Akira Amari was accused of corruption.
Akira Amari was accused of corruption.PHOTO: AFP

TOKYO (AFP) - A Japanese minister who was the country's top negotiator for a huge trans-Pacific trade deal was accused of corruption on Thursday (Jan 21), piling pressure on Prime Minister Shinzo Abe ahead of parliamentary elections this year.

Weekly magazine Shukan Bunshun claimed on Thursday that Economy and Fiscal Policy Minister Akira Amari, who also serves as Japan's chief negotiator for the Trans-Pacific Partnership (TPP), and his staff accepted a 12 million yen (S$148,000) "bribe" from a construction firm.

The allegations against a key ally of the prime minister come ahead of upper house elections in July and as the government looks to ratify the TPP, a massive multination deal of which Japan has been a key player.

Opposition lawmakers pressed Mr Amari in Parliament over the report, with the minister responding that he had only just read it, adding: "I will thoroughly investigate the matter and fully carry out my responsibility to explain what happened."

The minister acknowledged that he had met with officials from the construction company, which Shukan Bunshun did not identify, but said he could not recall the details.

The magazine said the company was looking for Mr Amari's help in settling problems with a quasi-public housing agency over damage caused by a road project.

It cited a company official as saying the firm had wined and dined the minister's staff and had given them gifts and envelopes stuffed with cash, including on two occasions handing a total of 1 million yen to Mr Amari himself.

Shukan Bunshun said the official had recorded conversations and held other records, including expenses logs and photocopies of cash given to the minister.

The magazine, like many of its weekly counterparts, has gained a reputation for feisty journalism. In 2014, one of its rivals published a report on corruption allegations against the industry minister that eventually led to her resignation.

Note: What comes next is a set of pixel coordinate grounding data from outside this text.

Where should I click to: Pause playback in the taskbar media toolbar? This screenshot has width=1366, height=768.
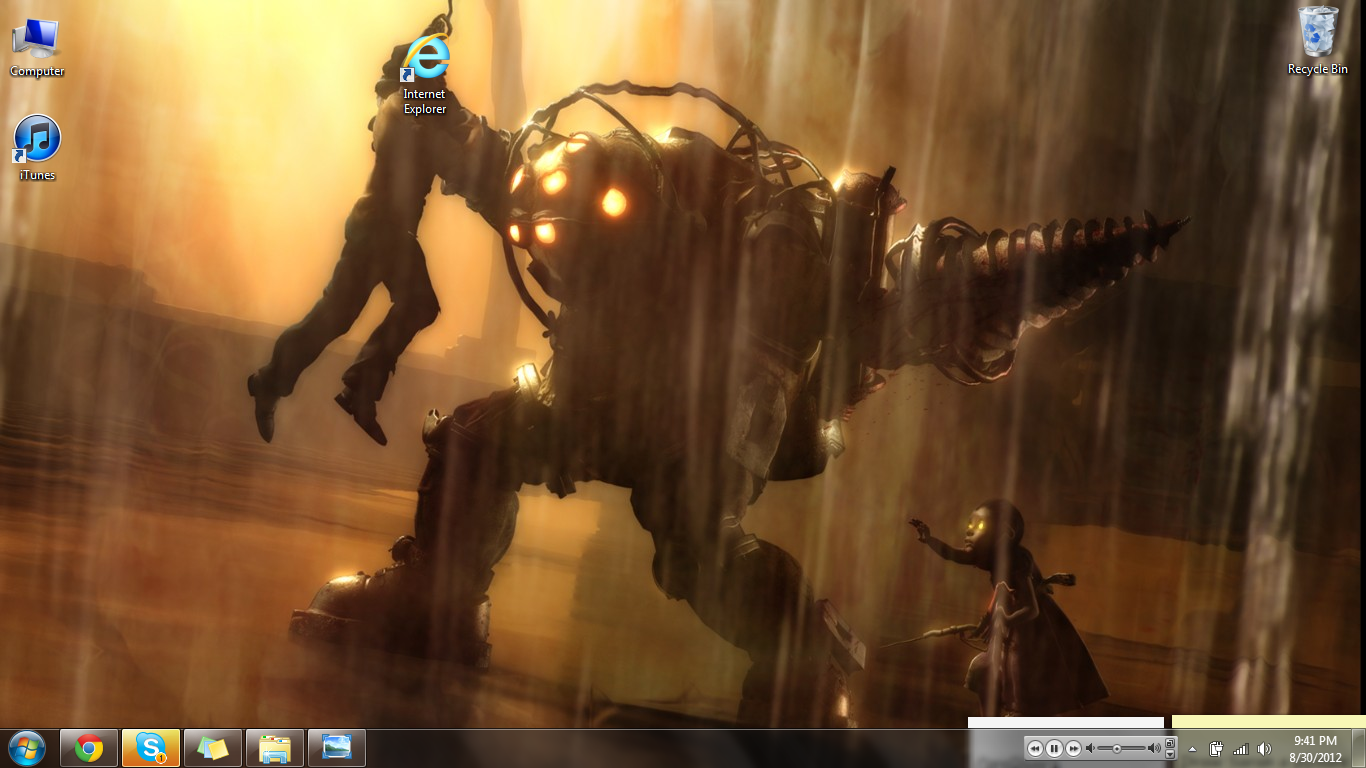tap(1054, 748)
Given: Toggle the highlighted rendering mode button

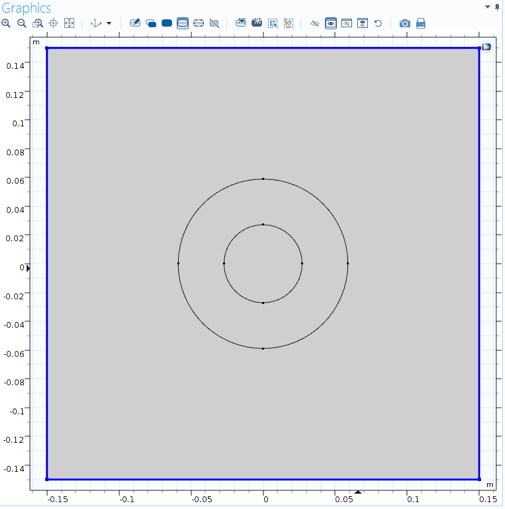Looking at the screenshot, I should (x=183, y=23).
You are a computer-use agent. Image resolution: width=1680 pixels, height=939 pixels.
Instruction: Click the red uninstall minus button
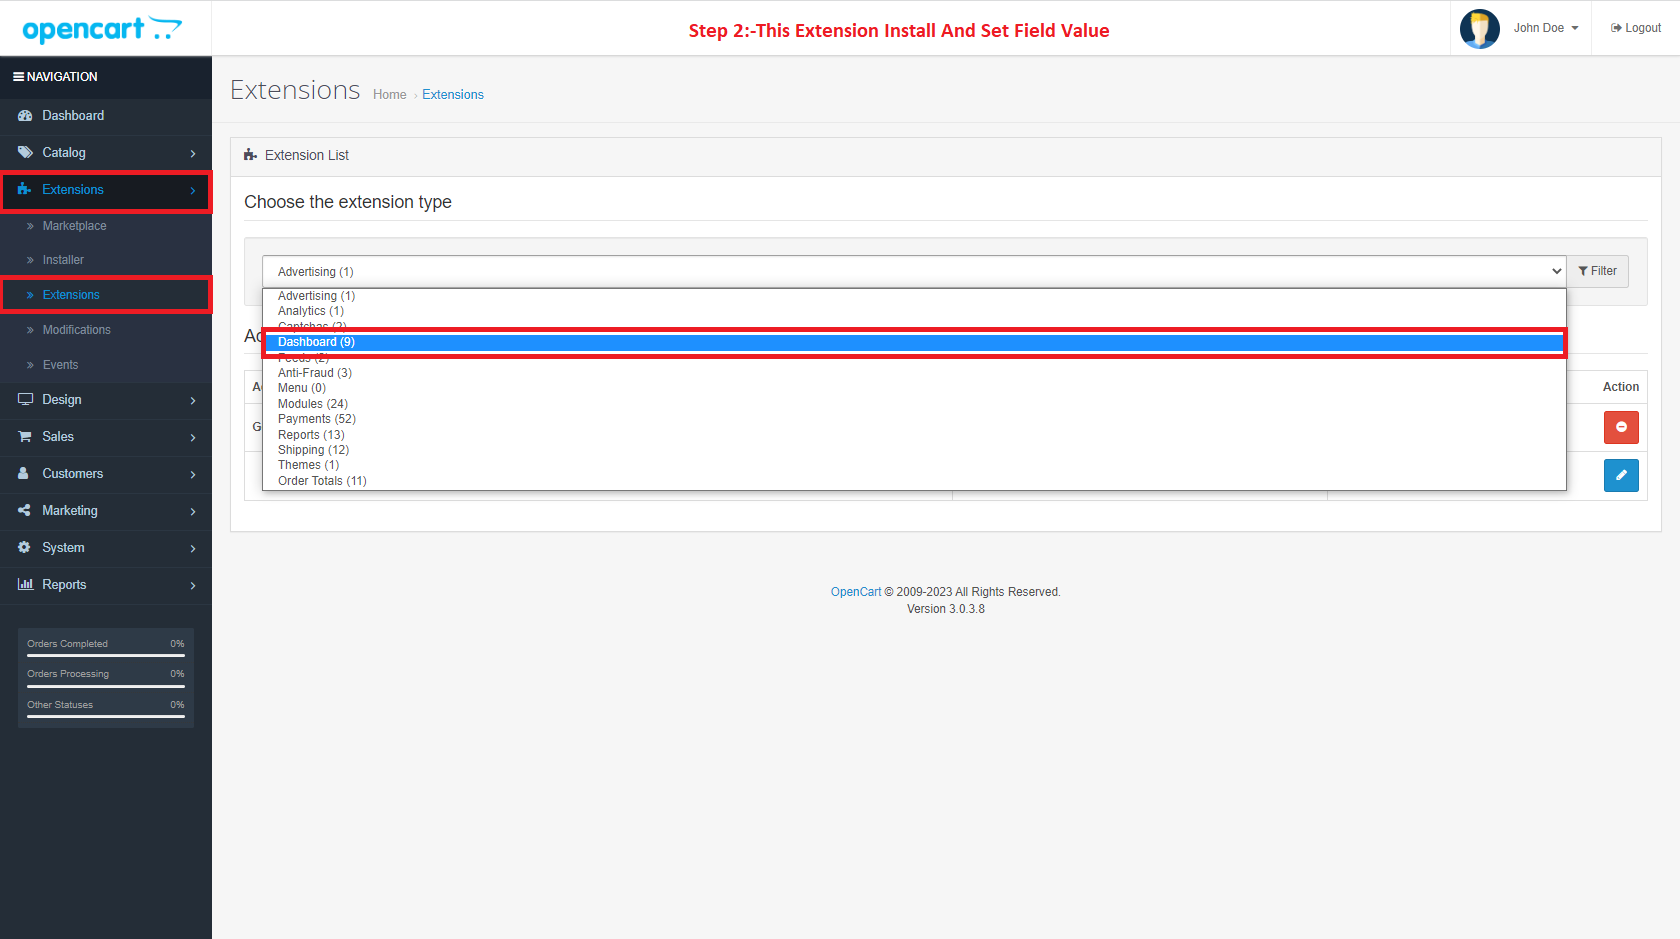tap(1620, 427)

Mr Abe said of the allegations in Parliament: "Minister Amari said he will swiftly investigate the issue and will offer full explanations."

"I firmly believe he will do just that."

Mr Abe's Liberal Democratic Party government, which came to power three years ago, has seen several ministers resign over a variety of scandals.

The latest claims are a potential blow to the premier as he seeks the cooperation of other parties to secure a two-thirds majority in the Upper House needed to help amend Japan's Constitution.

Mr Abe is also looking to have the TPP, which is to be formally signed in New Zealand next month, ratified by Japanese lawmakers during the current session of Parliament.

The pact aims to create the world's biggest free-trade area, bringing together 12 Pacific Rim countries, including the United States, Japan and Australia.